╔══
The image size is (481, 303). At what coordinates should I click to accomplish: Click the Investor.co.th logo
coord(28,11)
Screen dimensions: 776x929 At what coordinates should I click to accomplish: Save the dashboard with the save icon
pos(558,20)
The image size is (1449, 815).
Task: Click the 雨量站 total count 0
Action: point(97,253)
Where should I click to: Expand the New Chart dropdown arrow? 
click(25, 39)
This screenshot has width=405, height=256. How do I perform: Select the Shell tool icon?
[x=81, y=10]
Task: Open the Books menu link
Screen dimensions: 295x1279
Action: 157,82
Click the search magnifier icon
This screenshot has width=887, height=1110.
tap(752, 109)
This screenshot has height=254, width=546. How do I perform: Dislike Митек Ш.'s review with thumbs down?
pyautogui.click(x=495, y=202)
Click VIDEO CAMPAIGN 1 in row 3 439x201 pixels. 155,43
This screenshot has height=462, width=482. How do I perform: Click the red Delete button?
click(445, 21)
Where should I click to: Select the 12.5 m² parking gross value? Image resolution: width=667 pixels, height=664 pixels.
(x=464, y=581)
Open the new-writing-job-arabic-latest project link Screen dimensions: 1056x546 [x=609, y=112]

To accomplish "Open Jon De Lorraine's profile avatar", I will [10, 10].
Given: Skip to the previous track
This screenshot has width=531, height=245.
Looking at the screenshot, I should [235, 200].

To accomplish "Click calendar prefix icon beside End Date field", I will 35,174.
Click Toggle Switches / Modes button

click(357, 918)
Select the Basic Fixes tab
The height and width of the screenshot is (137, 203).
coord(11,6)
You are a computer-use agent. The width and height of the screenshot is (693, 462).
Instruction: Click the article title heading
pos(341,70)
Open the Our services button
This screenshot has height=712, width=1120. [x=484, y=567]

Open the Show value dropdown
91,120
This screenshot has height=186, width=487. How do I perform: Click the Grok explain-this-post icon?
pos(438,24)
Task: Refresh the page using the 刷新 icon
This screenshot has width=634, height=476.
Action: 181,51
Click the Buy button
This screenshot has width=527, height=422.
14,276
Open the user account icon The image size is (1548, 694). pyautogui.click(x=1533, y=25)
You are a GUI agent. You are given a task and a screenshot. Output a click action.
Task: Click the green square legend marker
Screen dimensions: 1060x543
╚══
- WHAT YOU NEED TO DO: Rewrite all the rows above, replacing "Screen dimensions" with "Display size" wherever it occurs and keeping everything else the same.

- TASK ANSWER:
The image size is (481, 303). At what coordinates should I click to accomplish: Click the Investor.co.th logo
coord(28,11)
Display size: 776x929 At what coordinates should I click to accomplish: Save the dashboard with the save icon
pos(558,20)
The image size is (1449, 815).
Task: Click the 雨量站 total count 0
Action: point(97,253)
Where should I click to: Expand the New Chart dropdown arrow? 
click(25, 39)
This screenshot has width=405, height=256. How do I perform: Select the Shell tool icon?
[x=81, y=10]
Task: Open the Books menu link
Display size: 295x1279
Action: 157,82
Click the search magnifier icon
This screenshot has width=887, height=1110.
tap(752, 109)
This screenshot has height=254, width=546. How do I perform: Dislike Митек Ш.'s review with thumbs down?
pyautogui.click(x=495, y=202)
Click VIDEO CAMPAIGN 1 in row 3 439x201 pixels. 155,43
This screenshot has height=462, width=482. How do I perform: Click the red Delete button?
click(445, 21)
Where should I click to: Select the 12.5 m² parking gross value? Image resolution: width=667 pixels, height=664 pixels.
(x=464, y=581)
Open the new-writing-job-arabic-latest project link Display size: 1056x546 [x=609, y=112]

To accomplish "Open Jon De Lorraine's profile avatar", I will [10, 10].
Given: Skip to the previous track
This screenshot has width=531, height=245.
Looking at the screenshot, I should [235, 200].

To accomplish "Click calendar prefix icon beside End Date field", I will 35,174.
Click Toggle Switches / Modes button

click(357, 918)
Select the Basic Fixes tab
The height and width of the screenshot is (137, 203).
coord(11,6)
You are a computer-use agent. The width and height of the screenshot is (693, 462).
Instruction: Click the article title heading
pos(341,70)
Open the Our services button
This screenshot has height=712, width=1120. [x=484, y=567]

Open the Show value dropdown
91,120
This screenshot has height=186, width=487. How do I perform: Click the Grok explain-this-post icon?
pos(438,24)
Task: Refresh the page using the 刷新 icon
This screenshot has width=634, height=476.
Action: 181,51
Click the Buy button
This screenshot has width=527, height=422.
14,276
Open the user account icon The image size is (1548, 694). pyautogui.click(x=1533, y=25)
You are a GUI agent. You are given a task and a screenshot. Output a click action.
Task: Click the green square legend marker
Display size: 1060x543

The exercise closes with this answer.